So, you would perhaps ask AI to write a set of unit-tests, and then to create the implementation, then ask the AI to evaluate that implementation against the unit-tests it wrote. Right? But then again the unit-tests now, might be completetly different from the previous unit-tests? Right?
Or would it help if a different LLM wrote the unit-tests than the one writing the implementation? Or, should the unit-tests perhaps be in an .md file?
I also have a question about using .md files with AI: Why .md, why not .txt?
Not quite unit tests. Evals should be created by humans, as they are measuring quality of the solution.
Let's take the example of the GitHub pr slack bot from the blog post. I would expect 2-3 evals out of that.

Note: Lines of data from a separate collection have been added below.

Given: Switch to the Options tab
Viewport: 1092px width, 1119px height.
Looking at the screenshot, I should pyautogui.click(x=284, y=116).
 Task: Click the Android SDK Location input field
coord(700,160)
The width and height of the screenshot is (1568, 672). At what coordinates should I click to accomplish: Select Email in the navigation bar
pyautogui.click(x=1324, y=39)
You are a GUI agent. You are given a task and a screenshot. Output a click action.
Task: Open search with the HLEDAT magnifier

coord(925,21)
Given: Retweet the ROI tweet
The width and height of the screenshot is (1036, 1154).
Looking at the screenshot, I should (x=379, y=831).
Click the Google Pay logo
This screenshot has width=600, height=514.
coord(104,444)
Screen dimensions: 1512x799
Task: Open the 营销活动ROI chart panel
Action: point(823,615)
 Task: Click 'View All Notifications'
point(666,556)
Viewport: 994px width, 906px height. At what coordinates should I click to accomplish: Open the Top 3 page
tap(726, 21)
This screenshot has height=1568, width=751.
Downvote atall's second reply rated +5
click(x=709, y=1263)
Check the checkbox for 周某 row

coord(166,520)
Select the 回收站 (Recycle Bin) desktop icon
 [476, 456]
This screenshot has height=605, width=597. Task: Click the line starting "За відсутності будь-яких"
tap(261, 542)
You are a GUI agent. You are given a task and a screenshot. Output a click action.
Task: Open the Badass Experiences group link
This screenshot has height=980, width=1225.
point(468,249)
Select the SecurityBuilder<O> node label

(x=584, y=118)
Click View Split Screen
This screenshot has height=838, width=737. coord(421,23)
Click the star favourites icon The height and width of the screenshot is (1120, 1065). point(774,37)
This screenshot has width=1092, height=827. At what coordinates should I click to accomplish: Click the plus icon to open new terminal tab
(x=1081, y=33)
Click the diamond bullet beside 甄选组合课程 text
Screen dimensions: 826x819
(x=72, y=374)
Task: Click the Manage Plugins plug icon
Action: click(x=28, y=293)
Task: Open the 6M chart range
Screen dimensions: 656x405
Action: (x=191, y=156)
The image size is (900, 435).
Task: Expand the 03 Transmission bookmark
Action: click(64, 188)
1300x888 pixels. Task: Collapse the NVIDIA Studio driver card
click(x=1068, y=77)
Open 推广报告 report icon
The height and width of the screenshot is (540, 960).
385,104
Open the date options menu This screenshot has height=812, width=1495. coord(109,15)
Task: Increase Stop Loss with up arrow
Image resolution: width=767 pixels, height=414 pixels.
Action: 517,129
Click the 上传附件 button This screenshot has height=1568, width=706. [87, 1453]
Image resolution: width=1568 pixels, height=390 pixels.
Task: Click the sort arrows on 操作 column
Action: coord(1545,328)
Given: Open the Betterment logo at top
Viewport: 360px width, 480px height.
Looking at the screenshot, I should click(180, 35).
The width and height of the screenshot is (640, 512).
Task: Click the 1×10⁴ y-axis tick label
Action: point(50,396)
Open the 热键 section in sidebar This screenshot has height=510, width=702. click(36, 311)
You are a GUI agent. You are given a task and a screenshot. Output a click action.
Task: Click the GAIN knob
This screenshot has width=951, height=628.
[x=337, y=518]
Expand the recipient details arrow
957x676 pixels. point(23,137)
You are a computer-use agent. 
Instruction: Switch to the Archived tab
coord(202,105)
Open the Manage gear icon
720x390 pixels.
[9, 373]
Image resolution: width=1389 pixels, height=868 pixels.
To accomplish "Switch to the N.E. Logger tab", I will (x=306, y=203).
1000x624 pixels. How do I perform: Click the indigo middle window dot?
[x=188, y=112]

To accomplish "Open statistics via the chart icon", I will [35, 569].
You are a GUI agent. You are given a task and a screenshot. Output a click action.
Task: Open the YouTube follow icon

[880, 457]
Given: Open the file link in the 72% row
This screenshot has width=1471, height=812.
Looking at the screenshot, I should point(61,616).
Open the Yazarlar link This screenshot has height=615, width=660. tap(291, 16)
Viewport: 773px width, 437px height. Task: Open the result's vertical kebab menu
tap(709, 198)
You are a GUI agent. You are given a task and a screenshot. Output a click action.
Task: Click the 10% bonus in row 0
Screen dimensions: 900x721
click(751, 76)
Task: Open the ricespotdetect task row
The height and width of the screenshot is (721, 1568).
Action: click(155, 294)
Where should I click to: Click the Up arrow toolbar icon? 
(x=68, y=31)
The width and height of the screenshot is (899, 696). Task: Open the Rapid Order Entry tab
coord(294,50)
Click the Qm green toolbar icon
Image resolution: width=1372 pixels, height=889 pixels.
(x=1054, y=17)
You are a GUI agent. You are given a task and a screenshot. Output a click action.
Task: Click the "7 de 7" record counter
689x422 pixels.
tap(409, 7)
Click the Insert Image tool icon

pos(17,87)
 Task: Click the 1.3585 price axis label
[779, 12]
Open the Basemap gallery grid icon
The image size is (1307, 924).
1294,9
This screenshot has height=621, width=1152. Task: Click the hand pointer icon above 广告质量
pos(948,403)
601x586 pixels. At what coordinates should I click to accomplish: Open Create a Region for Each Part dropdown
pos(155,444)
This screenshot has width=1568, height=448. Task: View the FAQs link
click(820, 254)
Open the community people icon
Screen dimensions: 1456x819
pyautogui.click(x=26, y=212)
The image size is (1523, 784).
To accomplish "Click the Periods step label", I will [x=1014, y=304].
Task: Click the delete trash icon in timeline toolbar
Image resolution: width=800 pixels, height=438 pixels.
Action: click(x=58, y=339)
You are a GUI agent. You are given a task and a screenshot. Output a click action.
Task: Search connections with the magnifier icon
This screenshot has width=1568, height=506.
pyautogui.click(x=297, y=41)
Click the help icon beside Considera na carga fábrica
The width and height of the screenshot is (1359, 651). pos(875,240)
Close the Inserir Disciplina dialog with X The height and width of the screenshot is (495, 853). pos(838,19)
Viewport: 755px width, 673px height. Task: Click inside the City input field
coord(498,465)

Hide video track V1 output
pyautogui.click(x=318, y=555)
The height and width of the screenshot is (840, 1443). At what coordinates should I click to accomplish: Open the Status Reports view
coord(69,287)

Starting at the core, the first eval could be that, given a list of slack messages, it correctly identifies the PRs and calls the correct tool to look up the status of said PR. None of this has to be real and the tool doesn't have to be called, but we can write a test, much like a unit test, that confirms that the AI is responding correctly in that instance.
Next, we can setup another scenario for the AI using effectively mocked history that shows what happens when the AI finds slack messages with open PRs, slack messages with merged PRs and no PR links and determine again, does the AI try to add the correct reaction given our expectations.
These are both deterministic or code-based evals that you could use to iterate on your solutions.
The use for an LLM-as-a-Judge eval is more nuanced and usually there to measure subjective results. Things like: did the LLM make assumptions not present in the context window (hallucinate) or did it respond with something completely out of context? These should be simple yes or no questions that would be easy for a human but hard to code up a deterministic test case.
Once you have your evals defined, you can begin running these with some regularity and you're to a point where you can iterate on your prompts with a higher level of confidence than vibes
Edit: I did want to share that if you can make something deterministic, you probably should. The slack PR example is something that id just make a simple script that runs on a cron schedule, but it was easy to pull on as an example.